В 1831 году князь Вяземский, комментируя патриотические стихи Пушкина по польскому вопросу, заметил: «Мне так уж надоели эти географические фанфаронады наши: от Перми до Тавриды и прочее. Что же тут хорошего, чем радоваться и чем хвастаться, что мы лежим врастяжку, что у нас от мысли до мысли пять тысяч верст, что физическая Россия – Федора, а нравственная – дура». Так один из самых ядовитых умов России, наверное, впервые попытался критически оценить простор страны, который, как я уже писал, был не только ее благом, но и проклятием.

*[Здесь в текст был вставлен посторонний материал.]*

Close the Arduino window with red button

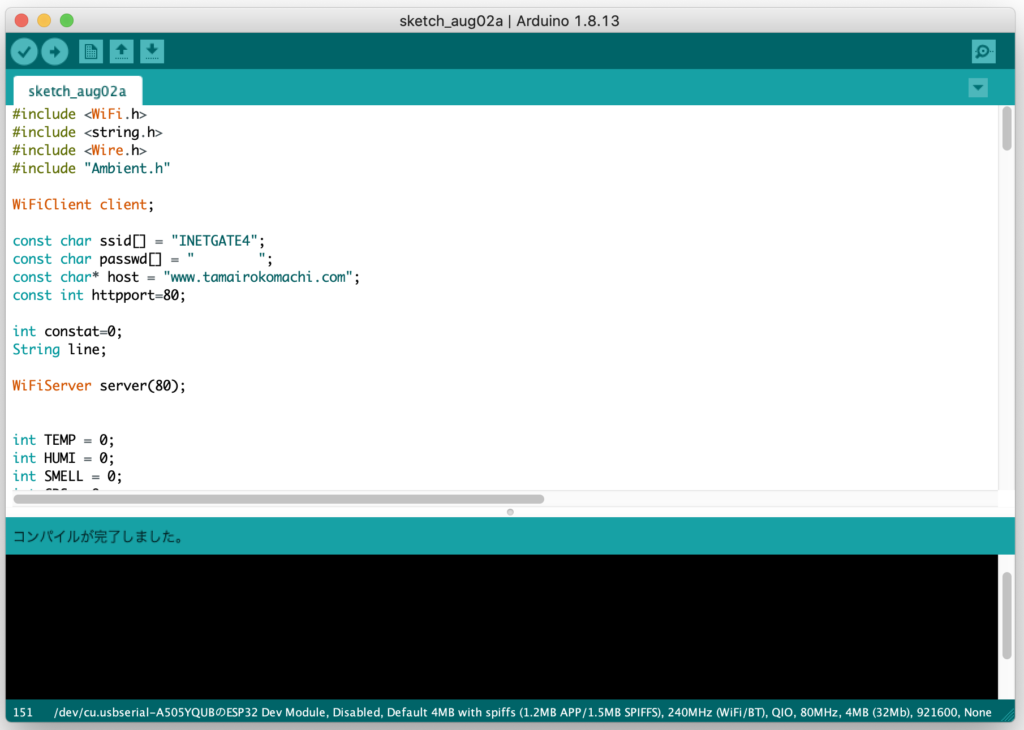20,20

Низкая плотность населения в сочетании с огромными пространствами законсервировала экстенсивный тип экономики, в которой решающую роль играют не производительность труда и технические инновации, как в Западной Европе, а неограниченность ресурсов – земли, леса, дичи, рыбы, мехов и, наконец, нефти и газа. Собственно, эксплуатация не связанных с земледелием ресурсов исторически и называется в России «промышленностью». «Промышленные люди» освоят Сибирь в XVII веке и Аляску в XVIII–XIX веках, то есть будут прежде всего хищнически истреблять местного пушного зверя. Добычу пушнины тогда и понимали, как правило, под «промышленностью». Первое серебро Сибирь даст почти через 150 лет после своего покорения, в 1704 году, золото – в 1752 году. Националисты напрасно ругают Александра II за то, что он продал американцам Аляску. Александр II был истинно российским царем. Истребив каланов – их мех серебрился еще на Евгении Онегине, – русские просто не знали, зачем им эта земля и что еще с ней можно делать. И даже давали американским сенаторам и газетчикам взятки, чтобы поскорее избавиться от лишней обузы.

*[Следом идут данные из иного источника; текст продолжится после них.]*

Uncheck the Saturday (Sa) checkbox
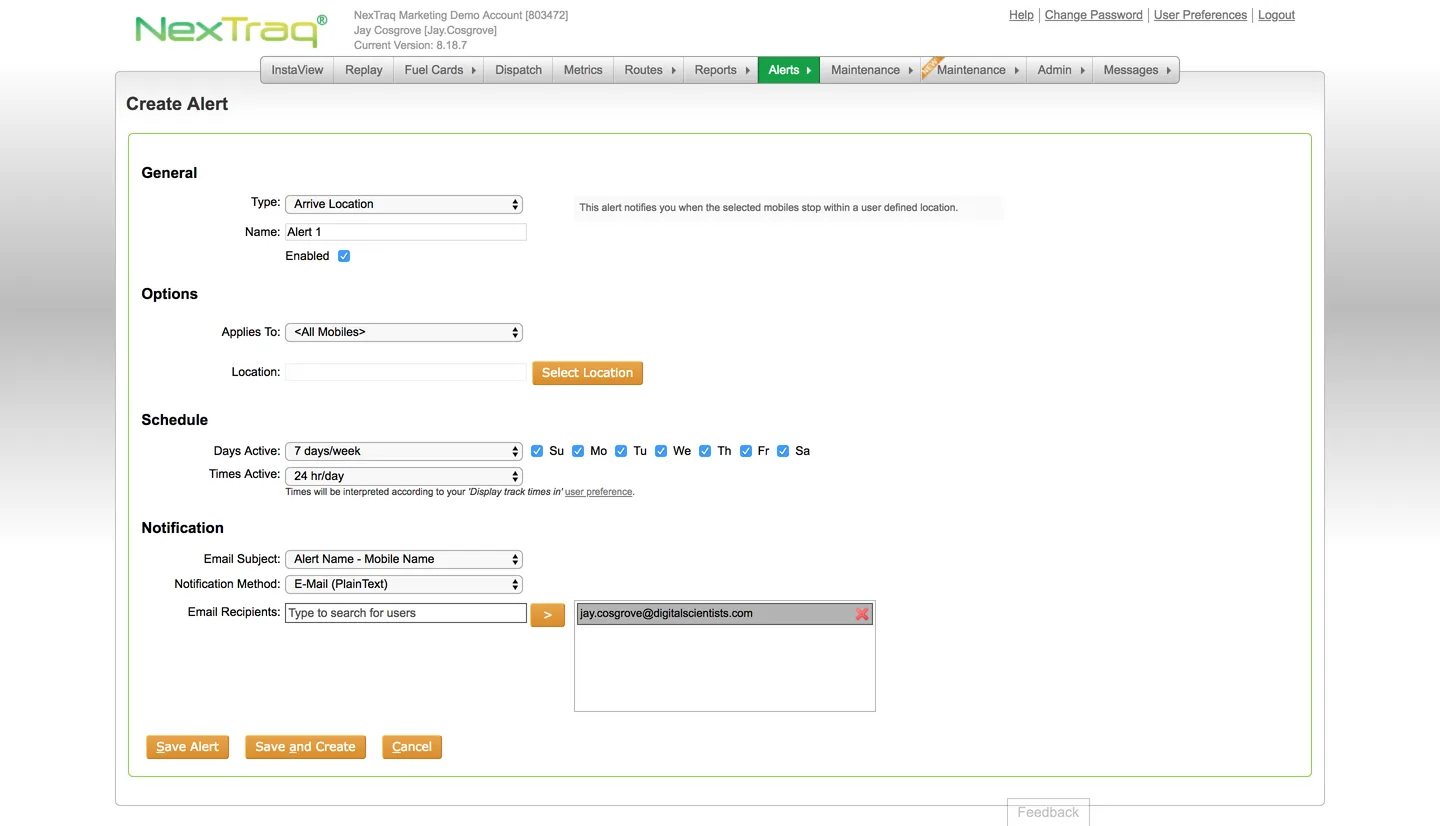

Характерно, что, когда русский человек попадает в средневековую Западную Европу, его поражает «хитрость» тамошней жизни. Вот что пишет анонимный автор из Суздаля, который первым из соотечественников оставил записки о своем путешествии на Запад около середины XV века: «И среди града того (Люнебурга в Германии. – Н.У.) суть столпы устроены, в меди и позлащены, велми чюдно, трех сажень и выше; и у тех столпов у коегождо люди приряжены около тою же медию (то есть медные статуи. – Н.У.); и истекают ис тех людей изо всех воды сладкы и студены: у единого из уст, а у инаго из уха, а у другаго из ока, а у инаго из локти, а у инаго из ноздрию, истекают же велми прытко, яко из бочек; те бо люди видети просто, яко живи суть, и те бо люди напояют весь град той и скот; и все приведение вод тех велми хытро, истекание и несказанно». А вот Лейпциг: «И таковаго товара и хитра рукоделиа ни в коем граде в предписанных не видехом». Нюрнберг: «И полаты в нем деланы белым камнем, велми чюдны и хитры; такоже и рекы приведены к граду тому великими силами хитро; а иные воды во столпы приведены хитрее всех предписанных градов, и сказати о сем убо не мощно и недомыслено отнудь». Аугсбург: «И божници в нем устроены, и с надвориа писано велми хитро». И, наконец, Флоренция: «И есть во граде том божница устроена велика, камень мормор бел да черн; и у божницы тое устроен столп и колоколница, тако же белы камень мормор, а хитрости ея недоумеет ум наш».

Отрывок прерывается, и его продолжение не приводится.